The story, written by American comedy writers Rashida Jones and Michael Schur, follows Lacie as she tries to get her rating, a point scale from 1 to 5, up to a 4.5 so she can qualify to live in a gated, high-end community. Rather than the simple like or swipe on a picture, in this world each and every social interaction is rated and becomes essential to one’s social standing. A good enough conceit, and at times a sharp criticism of our current culture, "Nosedive" simply doesn't have the bite that has always made Black Mirror far more than social commentary. Perhaps it's not surprising, considering the outside forces involved, but "Nosedive" feels almost more like Black Mirror fan-fiction -- that is, something cooked up to give fans exactly what they expected -- making it a disappointing start to the season.

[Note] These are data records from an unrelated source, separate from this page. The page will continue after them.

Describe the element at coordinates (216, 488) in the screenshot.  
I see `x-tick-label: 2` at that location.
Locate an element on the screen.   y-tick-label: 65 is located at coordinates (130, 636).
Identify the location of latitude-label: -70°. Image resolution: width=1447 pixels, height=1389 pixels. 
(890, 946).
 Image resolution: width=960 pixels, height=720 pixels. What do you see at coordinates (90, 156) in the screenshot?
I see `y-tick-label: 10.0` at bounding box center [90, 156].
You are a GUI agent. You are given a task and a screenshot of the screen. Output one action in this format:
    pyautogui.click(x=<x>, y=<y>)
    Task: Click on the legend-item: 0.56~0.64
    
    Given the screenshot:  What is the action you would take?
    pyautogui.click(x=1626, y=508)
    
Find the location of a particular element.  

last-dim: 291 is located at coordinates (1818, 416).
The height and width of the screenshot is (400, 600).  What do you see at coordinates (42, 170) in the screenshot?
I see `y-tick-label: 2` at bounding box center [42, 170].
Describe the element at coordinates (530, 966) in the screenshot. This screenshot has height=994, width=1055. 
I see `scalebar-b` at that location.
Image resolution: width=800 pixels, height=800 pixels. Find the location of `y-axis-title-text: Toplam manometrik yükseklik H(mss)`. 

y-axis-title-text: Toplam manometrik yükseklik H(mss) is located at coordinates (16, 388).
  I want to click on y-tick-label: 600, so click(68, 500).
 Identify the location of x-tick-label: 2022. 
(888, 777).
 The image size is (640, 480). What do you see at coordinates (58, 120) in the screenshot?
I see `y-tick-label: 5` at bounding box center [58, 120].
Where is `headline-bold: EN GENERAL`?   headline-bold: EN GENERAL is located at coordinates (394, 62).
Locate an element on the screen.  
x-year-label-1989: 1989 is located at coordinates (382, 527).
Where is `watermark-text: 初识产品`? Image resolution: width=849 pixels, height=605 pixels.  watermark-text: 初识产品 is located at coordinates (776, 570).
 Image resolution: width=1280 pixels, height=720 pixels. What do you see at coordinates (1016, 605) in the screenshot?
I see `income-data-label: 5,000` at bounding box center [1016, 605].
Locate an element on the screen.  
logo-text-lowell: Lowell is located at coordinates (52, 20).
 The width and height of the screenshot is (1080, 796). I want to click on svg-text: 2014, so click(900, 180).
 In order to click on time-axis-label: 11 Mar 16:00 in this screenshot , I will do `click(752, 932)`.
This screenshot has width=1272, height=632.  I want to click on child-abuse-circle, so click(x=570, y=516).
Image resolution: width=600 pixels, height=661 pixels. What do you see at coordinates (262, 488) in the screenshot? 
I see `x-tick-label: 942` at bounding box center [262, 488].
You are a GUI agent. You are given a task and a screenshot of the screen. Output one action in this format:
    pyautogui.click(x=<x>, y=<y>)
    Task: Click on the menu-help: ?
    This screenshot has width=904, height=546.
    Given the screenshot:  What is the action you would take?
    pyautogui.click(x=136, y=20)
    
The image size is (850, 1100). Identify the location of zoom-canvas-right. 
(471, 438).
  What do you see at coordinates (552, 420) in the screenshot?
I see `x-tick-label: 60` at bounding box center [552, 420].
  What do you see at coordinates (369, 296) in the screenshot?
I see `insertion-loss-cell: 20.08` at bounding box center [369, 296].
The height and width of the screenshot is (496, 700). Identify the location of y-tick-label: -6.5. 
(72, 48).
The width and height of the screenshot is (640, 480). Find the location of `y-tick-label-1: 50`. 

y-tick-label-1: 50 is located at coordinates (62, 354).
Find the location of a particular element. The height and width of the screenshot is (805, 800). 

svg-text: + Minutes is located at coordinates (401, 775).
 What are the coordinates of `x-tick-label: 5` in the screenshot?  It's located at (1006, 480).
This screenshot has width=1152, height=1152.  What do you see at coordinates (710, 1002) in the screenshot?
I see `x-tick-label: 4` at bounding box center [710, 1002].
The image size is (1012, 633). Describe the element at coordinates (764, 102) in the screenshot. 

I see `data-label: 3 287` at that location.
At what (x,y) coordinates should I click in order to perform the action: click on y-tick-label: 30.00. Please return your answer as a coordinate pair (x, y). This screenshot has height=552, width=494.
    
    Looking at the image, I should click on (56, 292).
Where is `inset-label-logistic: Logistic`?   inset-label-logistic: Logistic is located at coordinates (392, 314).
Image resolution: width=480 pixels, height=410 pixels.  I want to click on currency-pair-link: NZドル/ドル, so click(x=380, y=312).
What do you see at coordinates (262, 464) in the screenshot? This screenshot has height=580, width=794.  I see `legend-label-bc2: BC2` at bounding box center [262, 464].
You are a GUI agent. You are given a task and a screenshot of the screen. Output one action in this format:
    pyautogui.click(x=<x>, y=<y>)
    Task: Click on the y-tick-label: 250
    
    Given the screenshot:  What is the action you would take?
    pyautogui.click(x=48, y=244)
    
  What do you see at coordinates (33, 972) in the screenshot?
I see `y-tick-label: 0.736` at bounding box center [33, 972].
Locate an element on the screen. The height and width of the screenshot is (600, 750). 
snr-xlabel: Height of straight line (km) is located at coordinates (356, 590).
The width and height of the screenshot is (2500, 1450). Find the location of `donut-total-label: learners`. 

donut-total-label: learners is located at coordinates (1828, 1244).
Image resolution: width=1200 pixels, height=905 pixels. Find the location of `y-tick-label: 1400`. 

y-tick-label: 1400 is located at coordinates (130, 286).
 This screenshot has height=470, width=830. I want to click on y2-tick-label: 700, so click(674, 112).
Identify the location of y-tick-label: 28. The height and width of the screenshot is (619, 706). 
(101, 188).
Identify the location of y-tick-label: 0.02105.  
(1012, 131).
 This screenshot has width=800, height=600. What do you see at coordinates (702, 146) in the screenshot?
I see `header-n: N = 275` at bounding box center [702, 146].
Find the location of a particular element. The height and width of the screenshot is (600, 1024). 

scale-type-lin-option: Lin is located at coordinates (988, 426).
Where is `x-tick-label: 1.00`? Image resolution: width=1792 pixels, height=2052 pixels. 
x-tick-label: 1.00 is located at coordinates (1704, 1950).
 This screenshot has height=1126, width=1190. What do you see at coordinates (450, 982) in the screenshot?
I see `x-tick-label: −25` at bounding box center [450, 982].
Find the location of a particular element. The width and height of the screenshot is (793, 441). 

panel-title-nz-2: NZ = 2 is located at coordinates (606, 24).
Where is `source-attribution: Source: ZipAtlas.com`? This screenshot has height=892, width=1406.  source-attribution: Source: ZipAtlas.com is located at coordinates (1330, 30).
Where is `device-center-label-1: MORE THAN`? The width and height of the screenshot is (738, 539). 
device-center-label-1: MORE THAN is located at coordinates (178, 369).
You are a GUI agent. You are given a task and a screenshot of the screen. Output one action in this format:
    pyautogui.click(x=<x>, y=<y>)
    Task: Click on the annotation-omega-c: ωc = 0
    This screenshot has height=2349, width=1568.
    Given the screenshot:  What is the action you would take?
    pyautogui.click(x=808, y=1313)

Conversely, "San Junipero", the fourth installment in season three, is so unlike every other episode of the series that it's nearly perfect. Here we have a story of few twists, and even fewer instances in which we can be collectively horrified by our impending technological future. Instead, we have a blossoming love story, a tale of self-discovery and hope, and enough mystery and brain-tickling originality to satisfy even the most cynical Black Mirror fans.

Mackenzie Davis and Gugu Mbatha-Raw carry this two-hander with impeccable honesty, even when the script calls for almost maddeningly enigmatic scenes of dialogue. Although we do eventually figure out what's going on, it isn't the kind of the go-for-broke reveal that makes the episode hinge on its effectiveness. It’s simply part of the large story of "San Junipero" that feels natural, and one that makes the beauty of the story more palpable rather than more elusive.

One thing that Black Mirror has always done well is to switch genres, changing the mood of each installment while keeping the general thesis at the spine of the show intact. Season three shows us, more than ever, how many ways they can tell the story of how emerging technology will forever affect the human psyche. Within the season, you've everything from the horror of "Playtest", which attacks the very real technology of virtual reality and injects it with all the jumps scares of the next Paranormal Activity installment, to the action/adventure-infused "Men Against Fire". While these episodes have wildly different characters, settings, and ideas, they hold together because of very distinct feelings of uncertainty, fear, and anxiety that creator Charlie Booker has made Black Mirror's hallmark.

While Black Mirror has always been imaginative, innovative, and endlessly interesting, it's never been perfect; season three is no exception. There are moments where the conceit is stretched too thin, the characters reactions seemed forced, or the theme of the episode is lost in all the twists and turns, but that comes with the territory of aiming so high. Black Mirror is unlike any show on television and thus doesn't have some of the safer places to fall back on, but I, for one, am more than happy to watch them continuously experiment, even if some of these attempts occasionally miss the mark.